TASKS AND EXERCISES:
1. From the passage about McCloskey's work, list the groups of people whose wealth-creating behaviors became legitimized.
2. Carry on the passage about McCloskey's work, picking up after its final sentence.

DOCUMENT PASSAGE start

On Monday, October 11, the Royal Swedish Academy of Sciences will name the recipient of the 2021 Nobel Prize in Economic Sciences. My fingers will be crossed for professor of economics, history, English, and communications Dierdre McCloskey. No living economic historian has done as much to solve humanity’s most important riddle: What caused the Great Enrichment that took hold in Holland and England at the end of the 18th century and now has spread to most of humanity?
McCloskey looks beyond mechanical explanations based on an “industrial revolution,” as though the steam engine itself chugged humanity to new standards of living. She documents that the primary causal factor was ideas – the legitimization of the wealth-creating behaviors of innovators, traders, investors, and marketers. In earlier ages, such people were considered outcasts, rather than celebrated. For centuries, people thought that economic growth was reducible to the accumulation of capital, but McCloskey argues that it was innovation, and not capital, that explains modern prosperity. Once the spirit of “innovism” (her word) afforded dignity to bourgeois pursuits so that people felt liberated to improve their lot in life, the magic of Adam Smith’s invisible hand lifted communities and countries to never-before-seen heights of prosperity.

DOCUMENT PASSAGE end
PROVIDED INFORMATION start

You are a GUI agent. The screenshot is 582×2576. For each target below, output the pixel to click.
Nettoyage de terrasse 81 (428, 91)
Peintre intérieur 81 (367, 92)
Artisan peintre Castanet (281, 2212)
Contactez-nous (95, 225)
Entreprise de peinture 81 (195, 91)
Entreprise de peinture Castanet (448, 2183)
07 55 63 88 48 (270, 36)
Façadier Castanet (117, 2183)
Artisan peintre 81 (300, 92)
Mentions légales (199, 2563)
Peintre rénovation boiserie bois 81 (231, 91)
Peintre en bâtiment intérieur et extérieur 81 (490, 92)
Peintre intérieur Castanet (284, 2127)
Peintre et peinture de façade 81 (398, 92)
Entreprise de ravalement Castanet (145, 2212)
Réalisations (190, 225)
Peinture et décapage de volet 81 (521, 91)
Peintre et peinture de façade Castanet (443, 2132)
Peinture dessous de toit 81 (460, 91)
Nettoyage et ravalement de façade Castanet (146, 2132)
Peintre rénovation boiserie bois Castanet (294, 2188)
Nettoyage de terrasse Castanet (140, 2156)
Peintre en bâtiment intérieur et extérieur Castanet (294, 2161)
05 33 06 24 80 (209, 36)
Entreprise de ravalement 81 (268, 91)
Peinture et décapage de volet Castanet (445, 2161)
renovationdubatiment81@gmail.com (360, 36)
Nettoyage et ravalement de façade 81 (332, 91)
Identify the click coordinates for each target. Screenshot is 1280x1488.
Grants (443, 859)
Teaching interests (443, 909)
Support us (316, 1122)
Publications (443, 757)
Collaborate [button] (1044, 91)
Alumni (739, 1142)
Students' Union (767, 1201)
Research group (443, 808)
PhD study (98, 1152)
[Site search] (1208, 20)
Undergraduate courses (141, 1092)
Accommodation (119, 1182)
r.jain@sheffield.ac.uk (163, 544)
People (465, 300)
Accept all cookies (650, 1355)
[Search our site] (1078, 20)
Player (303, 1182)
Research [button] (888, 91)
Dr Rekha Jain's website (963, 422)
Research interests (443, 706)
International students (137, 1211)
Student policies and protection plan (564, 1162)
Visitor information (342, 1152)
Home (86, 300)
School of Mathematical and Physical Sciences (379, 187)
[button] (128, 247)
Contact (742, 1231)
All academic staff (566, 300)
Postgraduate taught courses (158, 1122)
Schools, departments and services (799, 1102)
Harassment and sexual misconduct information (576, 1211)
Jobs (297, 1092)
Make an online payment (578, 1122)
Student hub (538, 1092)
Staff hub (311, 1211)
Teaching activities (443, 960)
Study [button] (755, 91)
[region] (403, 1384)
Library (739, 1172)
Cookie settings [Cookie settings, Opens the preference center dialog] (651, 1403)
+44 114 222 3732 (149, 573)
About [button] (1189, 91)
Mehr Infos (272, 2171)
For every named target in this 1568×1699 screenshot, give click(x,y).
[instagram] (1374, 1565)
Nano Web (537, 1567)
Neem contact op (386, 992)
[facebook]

PROVIDED INFORMATION end

ANSWERS TO THE EXERCISE:
1. Innovators, traders, investors, and marketers.

2.
The Nobel Prize in Economic Sciences typically honors techniques and not the historical analysis of economic activity. Although McCloskey has published dozens of books and over 400 major journal articles, covering subjects ranging from price theory to analysis of risk and statistical technique, she may be unpopular among some economists for her conclusion that ordinary people, and not self-styled experts, are the engines of progress. She embraces what she calls “a humane true liberalism” that focuses on personal liberty and equality for all under the law. Such views are anathema among those professors who imagine that they and their followers in the bureaucracy are entitled to control the levers of the economy, which they conceive as a machine in need of their careful tending. McCloskey believes instead in trusting regular people to work out solutions voluntarily, as happens reliably (though in unpredictable ways) in free societies.
McCloskey’s writings go against the grain of this cultural moment of lockdowns, of decisions from on high about what business activities are “inessential,” and of executive decisions about where factories may or may not be built. She understands that order is rarely the outcome of commands, but of free cooperation. We ignore that central insight at our peril. We know that standards of living improve to the extent that societies permit innovation – that is, when enterprise is free, and when innovators and entrepreneurs submit their wares to the market test. Her work reminds us that, to create and sustain the institutions of economic freedom, we need to promulgate respect for entrepreneurship and innovation – and for the profits that successful entrepreneurship and innovation bring – while restraining governments from confiscating, overriding, and smothering innovation and enterprise.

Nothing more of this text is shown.